I just started a PhD in cancer biology and have been developing an interest in EM. I was at a conference the other day on various research options in IM, which is another interest of mine, and, in particular, certain programs have fast tracks with an abbreviated residency appointment, leaving protected time for research during a fellowship and providing certain benefits like guaranteed fellowship acceptance, guaranteed junior faculty position, etc.

My question is: Do any (other) EM programs have anything remotely similar to this in terms of the formal structure of the program? If not, is simply doing a research fellowship following residency the next best bet? ERMudPhud? Hard24Get? Anything you two know of? Also, with the birth of this new UCSF program, do you think this type of thing will be more common eventually?

The grandaddies of the IM/clinical scientist programs started at Hopkins and it's progeny (Rockefeller, NIH, Ann Arbor) and they have kind of the same structure to this day in several "Ivies". That is the research part occurs within or after a clinical training program. Typical example was Hopkins when I was there in the 70's. A IM resident who wanted this would do 3 years of IM then 2-3 years in an NIH fellowship which would get him both a clinical subspecialty and lab experience then followed by an Assistant Chief of Service year, in which he would own one of the four general IM public ward services.

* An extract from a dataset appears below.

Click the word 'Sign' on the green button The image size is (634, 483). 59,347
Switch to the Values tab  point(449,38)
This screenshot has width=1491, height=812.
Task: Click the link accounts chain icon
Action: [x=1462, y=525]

The surgeons had a simlar set up as did the pediatricians. Call these programs the "gold standards" for academic/investigative medicine.

My point is that these are not "fast tracks". In fact it takes years and when you get done you are ready for an appointment as a mid level faculty and to set up your own lab.

The descendents of these programs at other schools (and how they differ from the gold standards) are:
1. Subspecialty fellowships without much research training (shorter and far more common, designed for clincians, not researchers),
2. Chief Residency (may be an additional year after primary board training or may just be an administrative/teaching appointment in the last year of primary residency), or
3. MD-PhD (at the medical school level, little specificity to your eventual career choice and you still need the specialty training afterwords).

In EM there are several research fellowships most have a clinical in emphasis, a couple are basic science. I believe that all require a year after residency. Because EM training covers a very broad front (call it 50% of all other specialties), it's hard to imagine that much time could be freed up to fast track the research experience.

I guess the point is that if you want to do the academic investigator thing, it's a long haul and you need to get research experience of some kind.

Also, it's pretty hard to integrate that training well with the clinical training except at primary research hospitals (NIH, Rockefeller).